National Women's Health Week 2013: Government Must Stop Playing Politics With Women's Health

Impact
ByMari Schimmer

May 12-18 has been declared National Women’s Health Week by the Department of Health and Human Services. If you go to the official HHS website, you will see it cheerfully state, “It’s your time!” They also recommended five ways to celebrate the week: see your doctor for preventive health services, get active, eat healthy, manage stress and quit smoking.

It seems ironic to celebrate women’s health this week, given that most of the news regarding access to health services for women has been pretty bad recently.
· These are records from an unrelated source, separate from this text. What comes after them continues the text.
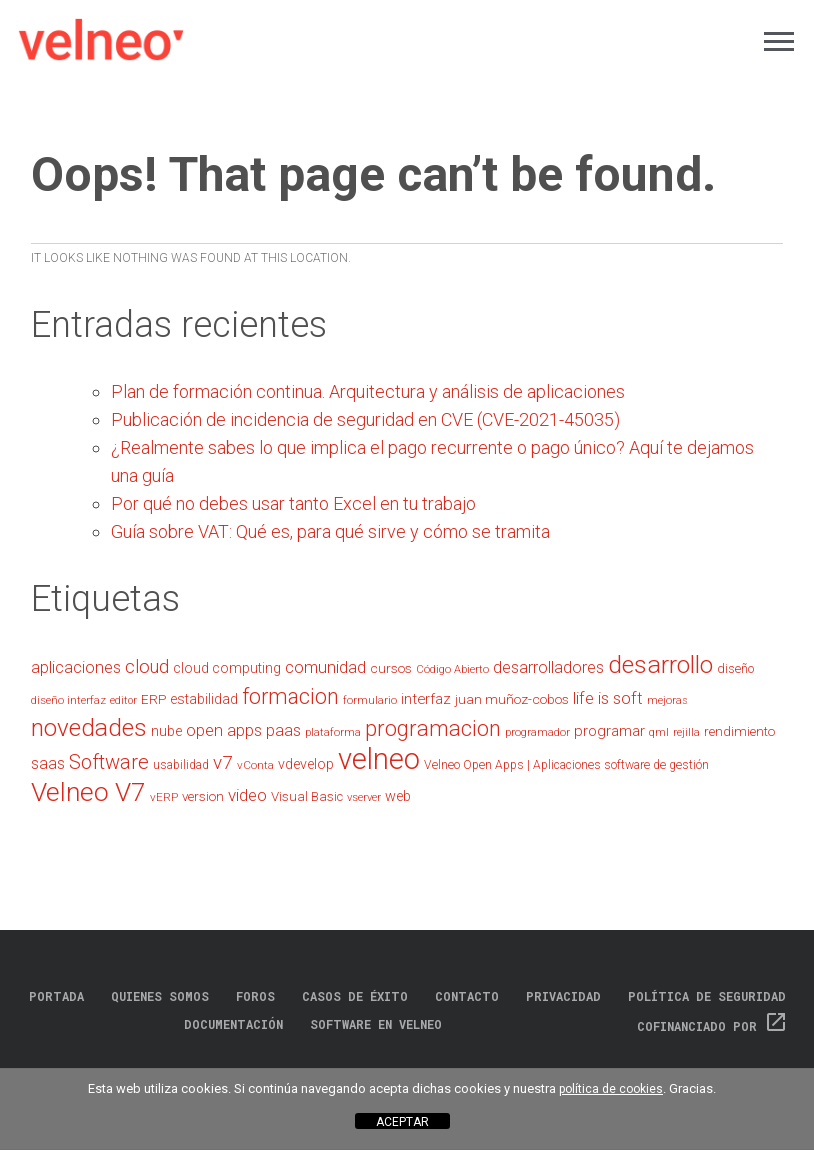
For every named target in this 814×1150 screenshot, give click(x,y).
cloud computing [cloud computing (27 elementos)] (227, 668)
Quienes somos (160, 996)
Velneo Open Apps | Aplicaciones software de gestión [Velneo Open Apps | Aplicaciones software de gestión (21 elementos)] (566, 765)
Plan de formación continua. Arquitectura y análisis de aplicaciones (368, 391)
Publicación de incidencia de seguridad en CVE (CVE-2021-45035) (365, 419)
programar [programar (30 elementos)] (609, 731)
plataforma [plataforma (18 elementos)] (333, 732)
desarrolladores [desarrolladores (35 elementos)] (548, 667)
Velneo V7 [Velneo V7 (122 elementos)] (88, 792)
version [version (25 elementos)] (203, 796)
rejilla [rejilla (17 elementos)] (686, 732)
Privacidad (563, 996)
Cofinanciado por (712, 1026)
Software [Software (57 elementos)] (109, 762)
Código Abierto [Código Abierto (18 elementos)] (452, 669)
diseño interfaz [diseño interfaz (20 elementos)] (68, 700)
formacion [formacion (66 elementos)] (290, 696)
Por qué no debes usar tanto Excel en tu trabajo (293, 503)
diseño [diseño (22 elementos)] (735, 668)
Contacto (467, 996)
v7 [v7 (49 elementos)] (223, 762)
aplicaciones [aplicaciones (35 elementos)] (76, 667)
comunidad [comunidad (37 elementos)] (325, 667)
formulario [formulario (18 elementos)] (370, 700)
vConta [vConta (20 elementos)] (255, 765)
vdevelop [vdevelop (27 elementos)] (306, 764)
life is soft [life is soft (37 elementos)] (608, 698)
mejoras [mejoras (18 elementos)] (667, 700)
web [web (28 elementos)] (398, 796)
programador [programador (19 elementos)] (537, 732)
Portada (56, 996)
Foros (255, 996)
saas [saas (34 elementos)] (48, 763)
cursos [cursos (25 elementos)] (391, 668)
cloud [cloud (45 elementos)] (147, 666)
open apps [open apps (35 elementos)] (224, 730)
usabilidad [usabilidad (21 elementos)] (181, 765)
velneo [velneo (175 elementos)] (379, 759)
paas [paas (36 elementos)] (283, 730)
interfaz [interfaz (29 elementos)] (426, 699)
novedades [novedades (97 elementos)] (89, 727)
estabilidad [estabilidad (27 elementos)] (204, 699)
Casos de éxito (355, 996)
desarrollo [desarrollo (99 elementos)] (660, 664)
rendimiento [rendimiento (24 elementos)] (739, 731)
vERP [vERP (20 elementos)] (164, 797)
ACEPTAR (402, 1122)
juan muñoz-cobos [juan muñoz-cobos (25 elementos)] (512, 699)
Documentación (233, 1024)
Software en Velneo (376, 1024)
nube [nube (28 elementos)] (166, 731)
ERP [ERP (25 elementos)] (153, 699)
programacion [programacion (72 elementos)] (433, 728)
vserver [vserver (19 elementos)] (364, 797)
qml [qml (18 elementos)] (659, 732)
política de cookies (611, 1089)
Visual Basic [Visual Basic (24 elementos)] (307, 796)
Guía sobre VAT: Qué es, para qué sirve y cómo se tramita (330, 531)
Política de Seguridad (707, 996)
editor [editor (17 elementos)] (123, 700)
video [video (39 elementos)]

Multiple states are passing increasingly restrictive legislation to prevent us from making basic medical choices about if and when we become pregnant, members of Congress from Arizona and Utah are attempting to do the same thing for D.C., and the Senate’s immigration reform bill prevents women from accessing health care under the Affordable Care Act, simply because they were not born in the U.S.

How are we supposed to “manage stress” when the Obama administration is actively restricting our access to emergency contraception, even after the FDA and a federal judge have declared it is both safe and appropriate for women of all ages to use to prevent pregnancy?

This is the same president who, just a few weeks ago, spoke at Planned Parenthood’s national conference — the first sitting president to do so, ever — and assured us, "As long as we've got to fight to make sure women have access to quality health care, and as long as we’ve got to fight to protect a woman’s right to make her own choices about her own health, I want you to know that you’ve got a president who’s going to be right there with you."

So where was Obama when his Department of Justice appealed for a stay in the implementation of Judge Edward Korman’s ruling that age restrictions on Plan B One Step should be lifted?

Access to emergency contraception is critical to helping people of all ages prevent unintended pregnancies — but under current rules only people 17 or older can purchase Plan B without a prescription. Because of these restrictions, Plan B is kept behind pharmacy counters, which are usually open limited hours. Pharmacists are required to ask for identification proving age, which many people do not have, even if they are well over 17. By complying with the FDA’s original decision, the Obama administration would make Plan B available to low-income women, undocumented women, women who use public transportation and countless others who don’t have valid ID, but still want to prevent pregnancy when their primary method of birth control fails.

In addition to these limitations, many pharmacists are unclear on the law and refuse to dispense emergency contraception to people who should legally be able to obtain it (for example, a 17-year-old might be denied Plan B because her pharmacist assumes you have to be 18 or 21 to obtain it without prescription, which is shockingly common). Keeping emergency contraception behind the counter also puts us at the mercy of pharmacists’ personal politics and beliefs. Many states allow pharmacists to refuse to dispense medication that they personally oppose — although the laws are written to include any medication, let’s be honest, no pharmacist is going to deny your blood pressure medication. By lifting the age and prescription restrictions, we will no longer see limits to access based on where we live — and pharmacists will no longer be allowed to apply their personal politics to our health care decisions.

The “compromise” that the administration offered - lowering the age to access Plan B without a prescription to 15 and moving it from behind the counter to pharmacy shelves - just does not work. Even fewer 15-year-olds possess a valid ID, and the same groups of people who can’t prove that they are 17 will not be able to prove that they are 15.

This decision — just like the first decision to overrule the FDA’s scientific recommendation — is about politics, not health or safety. It’s letting fear and squeamishness of young people’s sexuality take precedent over medical science and the best interest of young people.

As Nancy Northup, President of the Center for Reproductive Rights stated after Judge Korman’s decision was made public, "Judge Korman's sound ruling simply orders the government to do what the experts at FDA have been trying to do for years: to put politics aside and let science guide us to a policy that makes emergency contraception readily accessible to all women when they need it most urgently."

Instead of asking women to celebrate National Women’s Health Week by “getting active,” the Department of Health and Human Services should celebrate our health by making emergency contraception available to everyone who needs it, regardless of age, without a prescription.

The Obama administration has made huge strides in improving access to contraception and a whole host of other women’s health needs, and it should be continuing that progress, not stifling it. Demonstrating that every woman in the U.S. has the right to control her own sexual and reproductive life regardless of age, location, income, or immigration status would be an excellent next step.